The beauty is truth delusion
When old age shall this generation waste, Thou shalt remain, in midst of other woe Than ours, a friend to man, to whom thou say'st, "Beauty is truth, truth beauty,"—that is all Ye know on earth, and all ye need to know.
From "Ode on a Grecian Urn" by John Keats
There is a recurring theme that I see in my field that I have talked about enough privately, but I haven't written down until now. It's an idea that long-time members of my field on the dry-lab side know very well. This is the idea that data visualizations that look prettier than others don't necessarily convey more truth. I call this the "beauty is truth" delusion.
I first encountered (fell victim to) this delusion in 2013, when I saw my first t-SNE map. It was beautiful. It sub-setted different immune cell populations into different islands. You could color the map by different markers and see this for yourself. It was a lot of information in a single algorithmically generated infographic suitable for publications. Now at the time, I didn't know how to code and did not have much of a relevant quantitative background. Thus, I didn't have the toolkit to really question how exact these maps are, nor did I even think to do so. Hence the delusion.
It wasn't until 2018 when I was working as a bioinformatican at the German Rheumatism Research Center in Berlin when my colleague was presenting a t-SNE map of his data that a very rigorous bioinformatics professor in the audience simply wasn't buying. At all. I was in the audience, as the bioinformatician who produced the visualization, and I turned around and started talking to him directly. The talk briefly turned into a productive discussion between two audience members, me and this professor. He had a point. While I had seen what a t-SNE map could provide at the "island" level, I had not questioned the exactitude of the map cell by cell.
This kicked off a series of projects that I later became known for, where I started interrogating these t-SNE maps with my bioinformatics skill set to get the t-SNE map to start visualizing its own performance. This culminated in talks and tools that I still add to and show today, as t-SNE and UMAP become more widely used within the bioinformatics community. The spoiler alert is that while the maps accurrately separate discrete cell types into distinct islands, the nearest neighbors of a given cell in the embedding space are not consistent with the nearest neighbors of that same cell in original feature space. It was then that I became aware of the beauty is truth delusion that I had been stuck in for several years. It was then that I was aware that others may have this delusion too, by no fault of their own: there are a lot of pretty data visualization tools out there, and not everyone has the time to do the necessary skeptical inquiries.

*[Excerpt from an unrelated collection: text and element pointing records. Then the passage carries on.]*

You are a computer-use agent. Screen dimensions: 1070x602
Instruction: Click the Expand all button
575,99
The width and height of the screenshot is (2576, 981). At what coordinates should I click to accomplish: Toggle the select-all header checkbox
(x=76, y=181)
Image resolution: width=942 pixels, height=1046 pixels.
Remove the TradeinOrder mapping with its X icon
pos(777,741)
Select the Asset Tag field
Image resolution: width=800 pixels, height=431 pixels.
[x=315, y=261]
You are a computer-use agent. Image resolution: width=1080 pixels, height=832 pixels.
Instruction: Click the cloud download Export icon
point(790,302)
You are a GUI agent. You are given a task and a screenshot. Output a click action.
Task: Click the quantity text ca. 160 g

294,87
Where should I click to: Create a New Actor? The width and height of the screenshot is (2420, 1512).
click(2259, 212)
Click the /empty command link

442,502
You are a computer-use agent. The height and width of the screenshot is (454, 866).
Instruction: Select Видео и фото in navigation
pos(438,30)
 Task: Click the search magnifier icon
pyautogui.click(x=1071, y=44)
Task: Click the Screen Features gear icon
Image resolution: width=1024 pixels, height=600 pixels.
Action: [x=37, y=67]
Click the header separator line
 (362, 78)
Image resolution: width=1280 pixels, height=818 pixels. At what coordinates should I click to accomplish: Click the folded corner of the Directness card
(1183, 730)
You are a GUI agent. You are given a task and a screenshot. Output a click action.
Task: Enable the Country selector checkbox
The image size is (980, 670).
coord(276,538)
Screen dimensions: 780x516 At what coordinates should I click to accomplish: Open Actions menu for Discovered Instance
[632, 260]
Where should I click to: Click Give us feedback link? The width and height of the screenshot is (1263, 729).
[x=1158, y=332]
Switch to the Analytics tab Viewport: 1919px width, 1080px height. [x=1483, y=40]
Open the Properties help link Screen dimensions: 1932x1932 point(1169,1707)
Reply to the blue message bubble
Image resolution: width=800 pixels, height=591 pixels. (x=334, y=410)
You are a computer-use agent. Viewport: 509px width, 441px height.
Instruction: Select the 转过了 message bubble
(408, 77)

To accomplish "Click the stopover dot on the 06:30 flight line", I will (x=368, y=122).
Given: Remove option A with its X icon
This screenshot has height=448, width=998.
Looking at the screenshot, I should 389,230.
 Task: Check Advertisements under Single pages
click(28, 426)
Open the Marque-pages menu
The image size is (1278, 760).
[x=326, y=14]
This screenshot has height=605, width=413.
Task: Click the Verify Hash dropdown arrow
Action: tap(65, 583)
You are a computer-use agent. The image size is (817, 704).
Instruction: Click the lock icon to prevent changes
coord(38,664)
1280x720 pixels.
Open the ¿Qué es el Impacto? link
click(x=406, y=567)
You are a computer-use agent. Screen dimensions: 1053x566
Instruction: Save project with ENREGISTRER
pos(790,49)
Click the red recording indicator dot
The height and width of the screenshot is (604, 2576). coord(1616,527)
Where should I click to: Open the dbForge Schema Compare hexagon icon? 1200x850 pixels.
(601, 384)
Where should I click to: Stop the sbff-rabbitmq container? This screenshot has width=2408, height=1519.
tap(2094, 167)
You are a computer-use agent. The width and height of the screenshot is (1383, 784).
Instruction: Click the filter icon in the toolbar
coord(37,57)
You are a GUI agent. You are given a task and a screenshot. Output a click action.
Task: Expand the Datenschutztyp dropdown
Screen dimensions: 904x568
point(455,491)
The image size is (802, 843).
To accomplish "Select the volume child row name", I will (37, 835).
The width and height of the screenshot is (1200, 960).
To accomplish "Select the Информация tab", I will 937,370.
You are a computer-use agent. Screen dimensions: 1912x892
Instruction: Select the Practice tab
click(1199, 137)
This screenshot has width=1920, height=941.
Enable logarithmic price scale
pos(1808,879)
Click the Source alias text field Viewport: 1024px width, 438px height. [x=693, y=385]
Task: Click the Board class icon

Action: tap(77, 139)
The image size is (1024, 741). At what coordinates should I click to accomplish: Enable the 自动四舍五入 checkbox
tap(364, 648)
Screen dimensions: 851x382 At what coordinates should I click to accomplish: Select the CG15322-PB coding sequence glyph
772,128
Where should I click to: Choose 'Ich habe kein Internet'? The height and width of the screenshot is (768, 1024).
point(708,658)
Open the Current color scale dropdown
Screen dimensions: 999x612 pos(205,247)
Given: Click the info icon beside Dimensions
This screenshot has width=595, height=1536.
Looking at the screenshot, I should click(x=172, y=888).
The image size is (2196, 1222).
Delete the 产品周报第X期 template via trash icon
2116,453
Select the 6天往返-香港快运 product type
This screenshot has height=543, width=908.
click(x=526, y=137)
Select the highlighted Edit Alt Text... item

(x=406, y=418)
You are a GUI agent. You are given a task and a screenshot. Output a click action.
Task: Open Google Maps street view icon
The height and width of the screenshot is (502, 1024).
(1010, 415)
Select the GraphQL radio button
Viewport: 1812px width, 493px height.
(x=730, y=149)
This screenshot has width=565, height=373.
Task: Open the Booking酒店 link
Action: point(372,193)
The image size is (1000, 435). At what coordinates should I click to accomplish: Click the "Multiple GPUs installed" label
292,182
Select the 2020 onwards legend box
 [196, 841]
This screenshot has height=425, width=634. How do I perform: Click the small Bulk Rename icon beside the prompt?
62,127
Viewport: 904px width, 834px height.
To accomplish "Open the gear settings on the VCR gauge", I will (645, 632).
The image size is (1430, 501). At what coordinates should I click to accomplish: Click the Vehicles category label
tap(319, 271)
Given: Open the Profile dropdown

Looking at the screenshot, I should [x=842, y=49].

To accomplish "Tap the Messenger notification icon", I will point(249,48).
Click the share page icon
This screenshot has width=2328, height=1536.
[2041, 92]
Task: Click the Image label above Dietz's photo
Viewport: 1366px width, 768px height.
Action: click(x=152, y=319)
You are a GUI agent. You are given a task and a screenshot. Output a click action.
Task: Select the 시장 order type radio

Regarding my findings with the t-SNE, this matters because there are members of the CyTOF community for example who partition directly on the maps, breaking the islands themselves into subsets. While I can't speak to each individual instance of this for each individual project, and I'm obviously not going to accuse them of having this delusion, my message is simply to be careful when working with these visualization tools. The beauty is truth delusion is waiting for you and wants to take hold. Or it's waiting for the editors of Cell, Science and Nature. But that's a topic for another day.
I'll give one more example. SPADE. This was the original visualization of choice for CyTOF data in the first set of papers from the Nolan lab and collaborators. It overclusters the data and then produces a minimum spanning tree where each node is a cluster. SPADE is a great visualization when the data happen to be tree-like (eg. bone marrow). However, all one has to do is produce a 30 dimensions of random gaussian noise and feed it into SPADE to see that SPADE will produce a tree-like structure (see my work here, slides 13-16). This does not invalidate SPADE and spanning trees in general for CyTOF data. The message is the same as it was with t-SNE. Be careful.
What I recommend for the bioinformatics community is the development of tools and strategies that show both the inner-workings and the performance of data visualization tools like SPADE, t-SNE and UMAP, in a way that the users (who may or may not understand the math and the code) will be able to understand. One way is to give these tools unexpected inputs, like random noise. This is something that you learn in any intro computer science class. You make the software, and then you try to break it. The other way is to get the tool to talk about itself, as I did with t-SNE. This one is a bit harder, but it is very helpful.
It's not enough to say things like "be careful when you gate on a t-SNE map." I know plenty of people who have been saying that from the beginning. We have to produce material that show the users that they have to be careful. We have to produce material that allows the user to make the distinction between truth and beauty.